И в моей голове сразу мелькнул известный факт, как Сталин на предложение поменять его сына Якова, попавшего к фашистам в плен, ответил: «Солдата на фельдмаршала не меняю». (Он имел в виду Паулюса, попавшего в советский плен.)
Евгений Яковлевич, приезжая из Грузии в Москву, не раз бывал у меня в гостях со Стаднюком. Я приветливо, сердечно принимала их. Ведь не в каждый дом Джугашвили ходит в гости.

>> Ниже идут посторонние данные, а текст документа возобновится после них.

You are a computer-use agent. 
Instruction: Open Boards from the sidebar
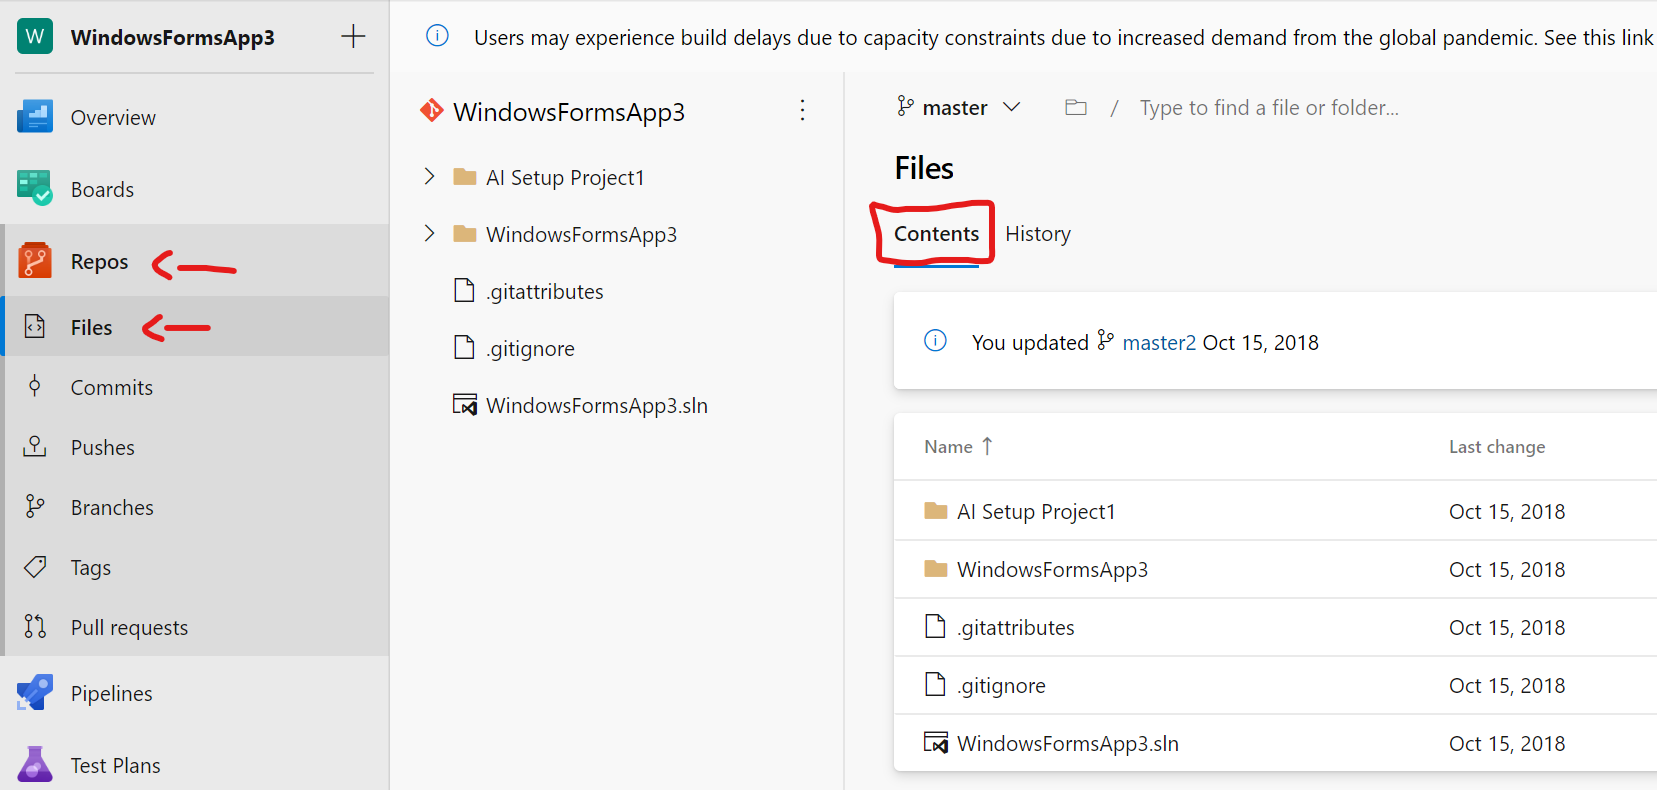[101, 189]
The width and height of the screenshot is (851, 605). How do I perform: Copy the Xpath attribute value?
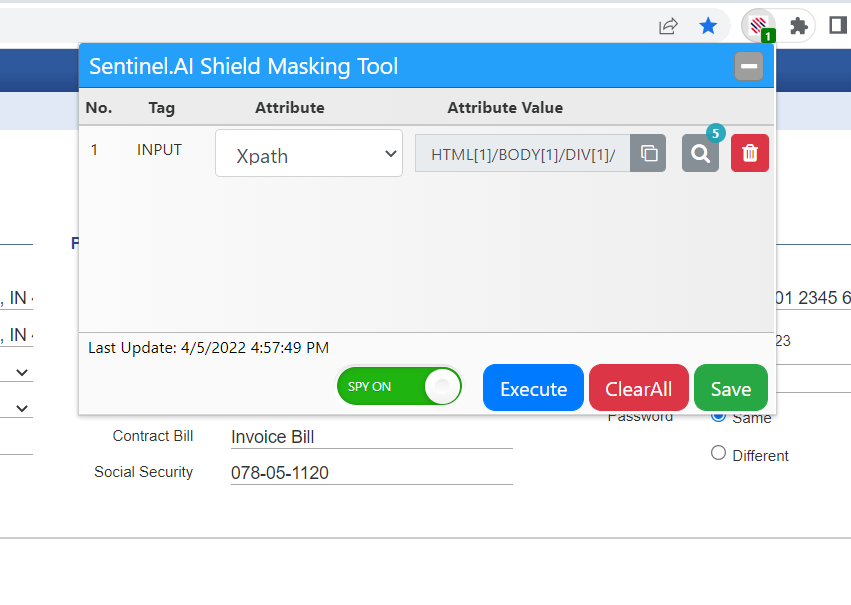coord(648,154)
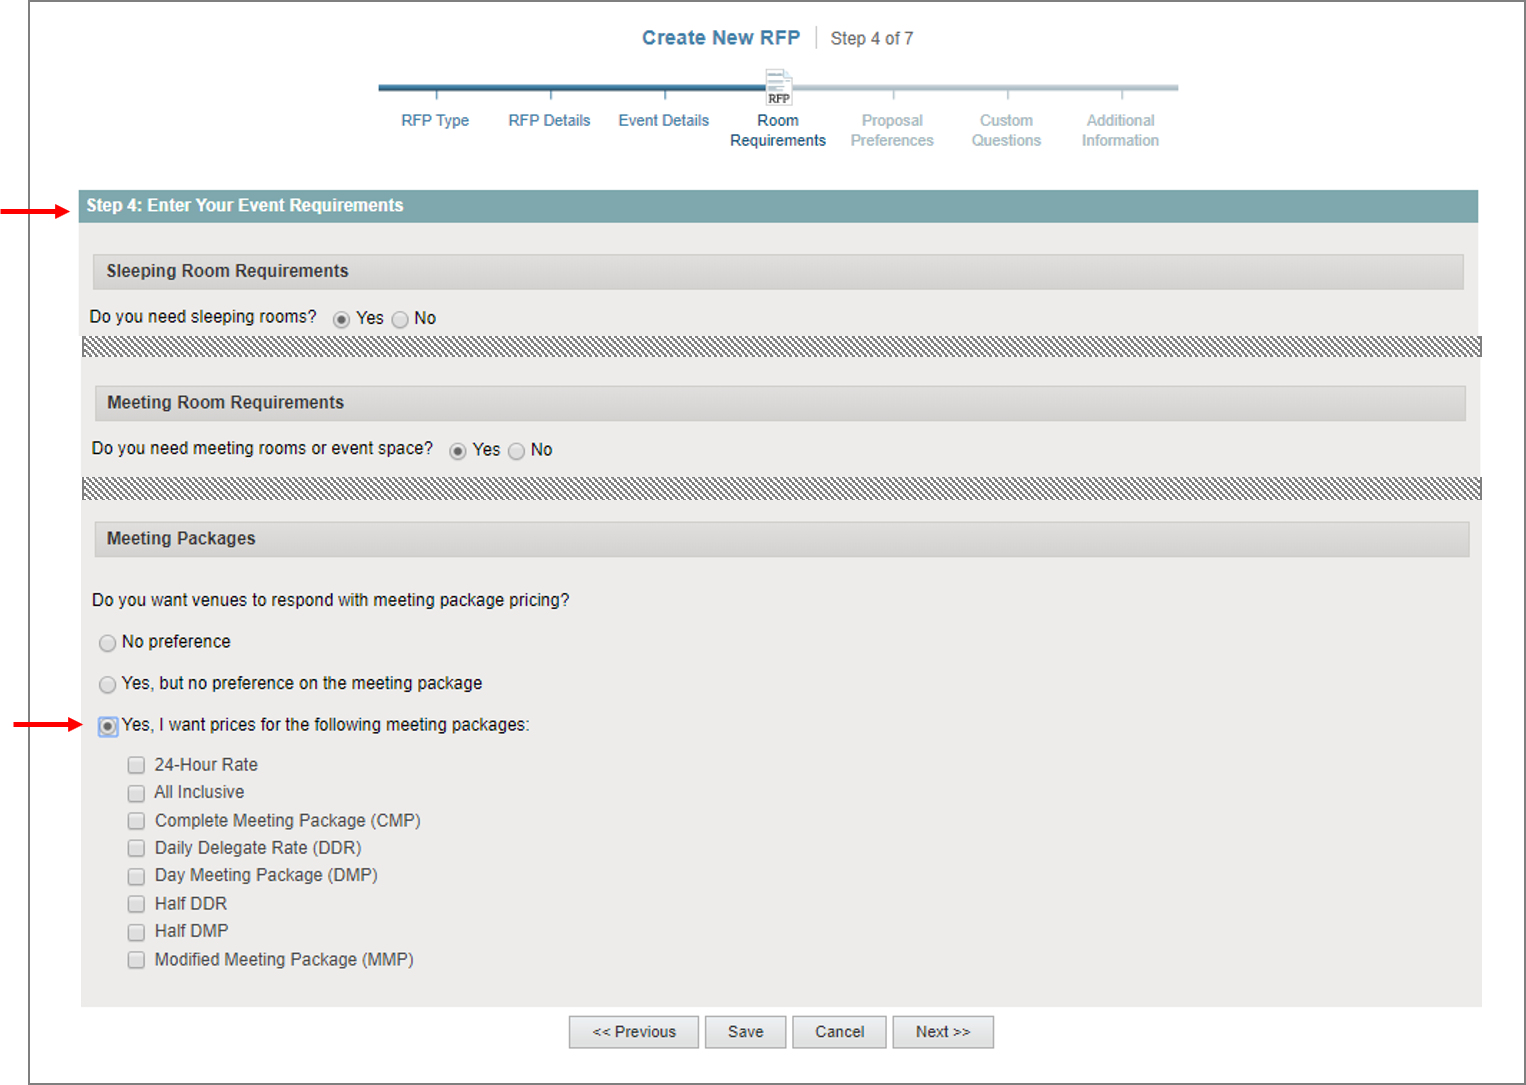This screenshot has height=1085, width=1526.
Task: Select No for meeting rooms or event space
Action: (x=516, y=451)
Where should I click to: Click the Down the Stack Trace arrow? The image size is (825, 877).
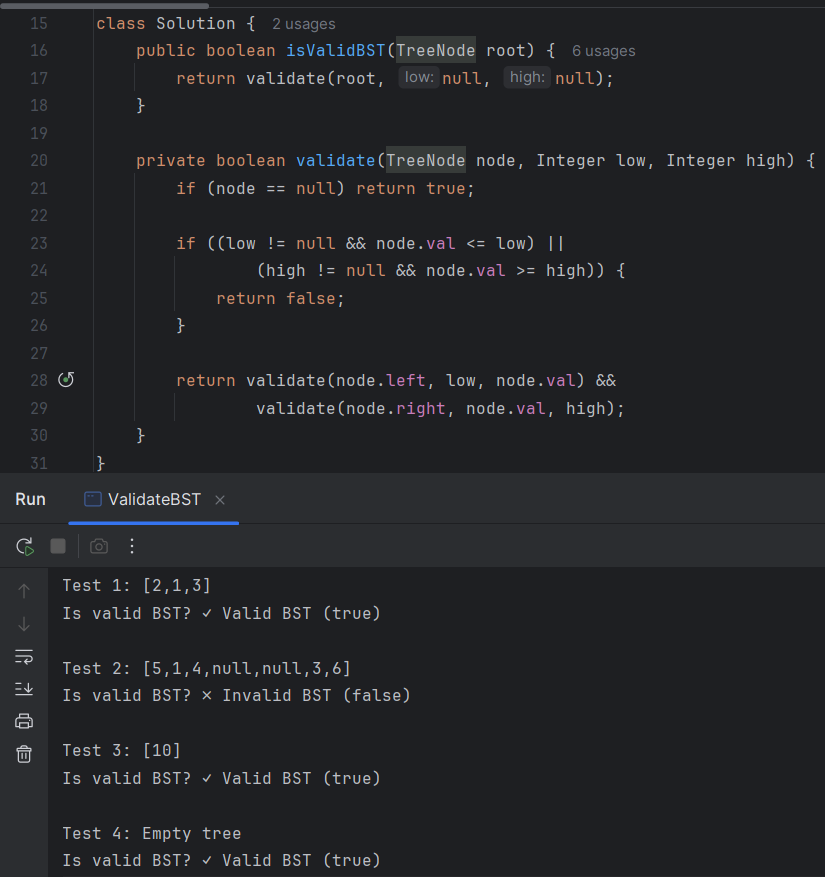25,624
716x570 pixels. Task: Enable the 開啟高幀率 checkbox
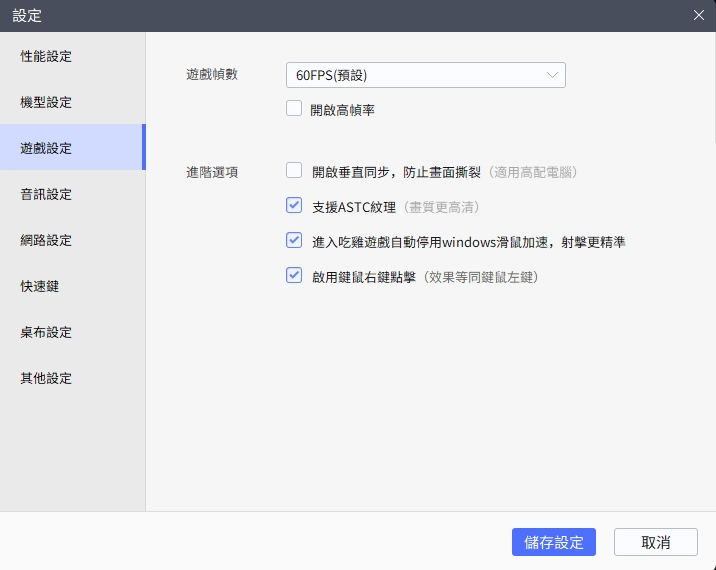tap(294, 109)
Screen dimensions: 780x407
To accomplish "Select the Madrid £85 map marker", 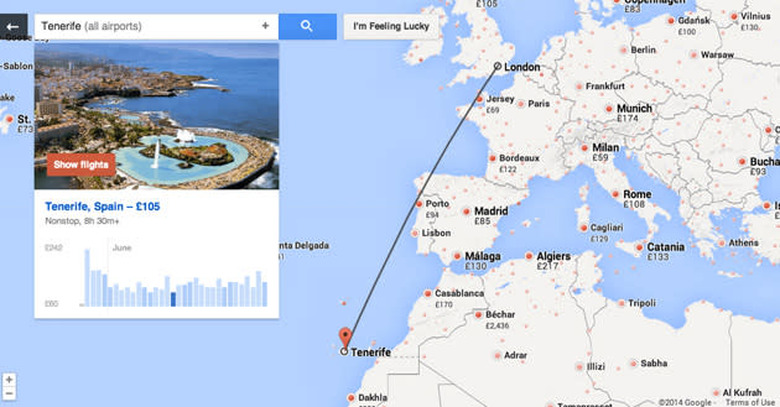I will pyautogui.click(x=466, y=211).
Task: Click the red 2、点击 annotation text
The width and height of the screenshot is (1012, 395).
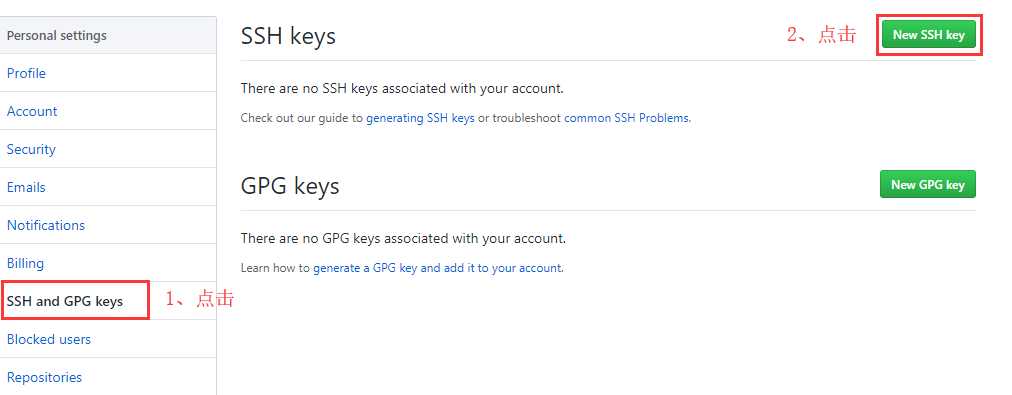Action: pyautogui.click(x=821, y=35)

А однажды он даже подарил мне свой фотопортрет, достав его из нагрудного кармана военной полковничьей формы, и коротко подписал: «Шикарной Ирине Ракша от безнадёжно влюблённого Е. Джугашвили. Проба “Мосфильма”. 1982 год» (режиссёр Бондарчук приглашал его сняться в роли деда, Иосифа). Больше никогда я этого человека не видела, но наше знакомство запомнила навсегда.
А знаменитый фронтовик Иван Стаднюк, лауреат многих премий и орденов, похоронен на Кунцевском кладбище, с выстрелами почётного караула. С сыном Стаднюка, Юрием Ивановичем, директором «Воениздата», я дружила потом много лет.
IIК сожалению, я почему-то никогда не вспоминала постоянно бывавшего в нашей ЦДЛовской тусовке Давида Маркиша, или попросту Додика. Одного из двух сынов прекрасного еврейского поэта Переца Маркиша, арестованного и тайно расстрелянного советским режимом в подвале Лубянки в 1952 году (вместе с рядом других выдающихся деятелей еврейского происхождения) по облыжному делу за «шпионаж и измену Родине». Однако в те годы ни вдова поэта Маркиша, Эстер Ефимовна, ни старший сын, Сима, ни младший, Давид, не знали этих страшных подробностей.